Wrapping presents is all part of the Christmas experience – here’s a notable example from ESA’s technical centre ESTEC. This is the ESA Young Professionals Satellite, YPSat, seen fully wrapped in multi-layer insulation blankets, exactly as it will be when it launches aboard the inaugural Ariane 6 mission next year.
YPSat is a project run in its entirety by ESA Young Professionals to give them direct early experience in designing, building and testing hardware for space. Equipped with cameras, a quantum-based magnetic sensor and an amateur radio unit, YPSat’s goal is to capture all the key phases of Ariane 6's first flight.
“Wrapping a payload in multi-layer insulation is as much of an art as a science,” comments Julien Krompholtz, YPSat’s current project manager. “The 10 layers of MLI enshrouding the payload represents an essential part of our thermal design, helping ensure that YPSat’s On-Board Computer in particular maintains an optimum operating temperature as it flies in orbit on Ariane 6.”
MLI blankets are made up of multiple layers of very thin, metal-coated plastic film, with low-conducting ‘spacer’ material placed in-between such as silk, nylon or glass-fibre netting. Alternatively, MLI is sometimes deliberately crinkled to minimise any contact between layers.

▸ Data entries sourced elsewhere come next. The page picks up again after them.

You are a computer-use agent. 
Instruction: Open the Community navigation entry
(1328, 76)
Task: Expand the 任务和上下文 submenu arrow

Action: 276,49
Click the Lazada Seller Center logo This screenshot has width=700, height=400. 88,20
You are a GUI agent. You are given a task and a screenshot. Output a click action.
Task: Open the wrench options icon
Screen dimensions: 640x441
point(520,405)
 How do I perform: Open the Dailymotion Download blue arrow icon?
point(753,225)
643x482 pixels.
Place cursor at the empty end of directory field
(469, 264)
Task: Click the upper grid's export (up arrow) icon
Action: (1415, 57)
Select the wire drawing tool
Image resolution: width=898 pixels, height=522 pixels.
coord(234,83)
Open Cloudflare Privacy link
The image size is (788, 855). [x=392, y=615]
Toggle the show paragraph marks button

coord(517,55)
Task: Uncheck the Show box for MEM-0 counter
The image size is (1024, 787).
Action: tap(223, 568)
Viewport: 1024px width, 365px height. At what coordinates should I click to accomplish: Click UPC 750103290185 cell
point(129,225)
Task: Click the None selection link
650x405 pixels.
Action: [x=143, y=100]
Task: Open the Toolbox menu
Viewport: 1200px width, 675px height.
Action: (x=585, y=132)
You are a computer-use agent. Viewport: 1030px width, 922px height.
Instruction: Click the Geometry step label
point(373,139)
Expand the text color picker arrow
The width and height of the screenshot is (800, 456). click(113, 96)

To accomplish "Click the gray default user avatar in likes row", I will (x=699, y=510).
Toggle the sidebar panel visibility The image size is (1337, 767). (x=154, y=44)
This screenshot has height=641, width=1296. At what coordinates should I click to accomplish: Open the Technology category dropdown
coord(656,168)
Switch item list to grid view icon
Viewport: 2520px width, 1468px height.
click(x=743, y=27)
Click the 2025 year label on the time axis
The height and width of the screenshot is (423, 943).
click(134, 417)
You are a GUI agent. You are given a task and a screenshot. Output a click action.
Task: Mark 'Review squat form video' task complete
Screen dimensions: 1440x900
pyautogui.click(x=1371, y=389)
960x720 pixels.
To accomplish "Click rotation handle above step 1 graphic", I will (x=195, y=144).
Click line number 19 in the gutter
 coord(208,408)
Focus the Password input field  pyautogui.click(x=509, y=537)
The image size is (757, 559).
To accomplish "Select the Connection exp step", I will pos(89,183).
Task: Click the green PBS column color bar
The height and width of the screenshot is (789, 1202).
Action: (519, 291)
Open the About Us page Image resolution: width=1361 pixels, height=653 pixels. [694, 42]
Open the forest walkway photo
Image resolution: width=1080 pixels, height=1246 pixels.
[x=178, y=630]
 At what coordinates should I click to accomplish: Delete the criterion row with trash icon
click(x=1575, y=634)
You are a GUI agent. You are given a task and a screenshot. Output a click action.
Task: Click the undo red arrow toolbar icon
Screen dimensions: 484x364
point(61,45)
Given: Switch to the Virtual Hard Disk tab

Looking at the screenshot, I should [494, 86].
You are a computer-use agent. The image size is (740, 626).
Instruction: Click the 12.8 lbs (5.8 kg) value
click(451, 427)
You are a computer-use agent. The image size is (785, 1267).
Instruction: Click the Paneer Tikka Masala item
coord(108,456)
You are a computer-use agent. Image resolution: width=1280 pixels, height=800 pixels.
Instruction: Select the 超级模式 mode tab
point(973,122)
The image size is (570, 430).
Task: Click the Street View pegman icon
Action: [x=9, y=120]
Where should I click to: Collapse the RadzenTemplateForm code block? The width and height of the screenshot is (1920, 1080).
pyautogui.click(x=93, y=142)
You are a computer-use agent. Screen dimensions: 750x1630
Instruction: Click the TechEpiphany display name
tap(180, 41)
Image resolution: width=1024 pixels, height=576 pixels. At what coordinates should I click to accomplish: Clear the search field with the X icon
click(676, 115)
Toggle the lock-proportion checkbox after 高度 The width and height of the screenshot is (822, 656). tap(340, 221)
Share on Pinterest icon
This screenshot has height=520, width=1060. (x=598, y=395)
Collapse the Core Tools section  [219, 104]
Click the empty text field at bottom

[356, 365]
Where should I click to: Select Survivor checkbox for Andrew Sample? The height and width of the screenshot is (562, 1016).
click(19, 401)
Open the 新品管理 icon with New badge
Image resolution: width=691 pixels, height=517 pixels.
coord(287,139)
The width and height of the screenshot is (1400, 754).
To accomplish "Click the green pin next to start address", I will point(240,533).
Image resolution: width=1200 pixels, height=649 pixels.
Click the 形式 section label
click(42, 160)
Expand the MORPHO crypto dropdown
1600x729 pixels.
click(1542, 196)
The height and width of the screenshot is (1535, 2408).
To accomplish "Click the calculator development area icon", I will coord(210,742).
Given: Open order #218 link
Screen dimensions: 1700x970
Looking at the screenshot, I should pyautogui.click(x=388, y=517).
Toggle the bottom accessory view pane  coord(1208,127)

The reason they are so often wrapped around space hardware? In the vacuum of space, objects can be hot and cold at the same time, especially if one side is in sunshine and another is in shade. In such conditions, thermal radiation is the main driver of temperature change (rather than convection or conduction), and reflective MLI serves to minimise its impact.
In addition, YPSat also a incorporates a ‘Phase Change Material’ called Docosane. As the payload’s operation generates heat, this substance will melt, absorbing the unwanted thermal energy, like the evaporation of your sweat serving to cool you down.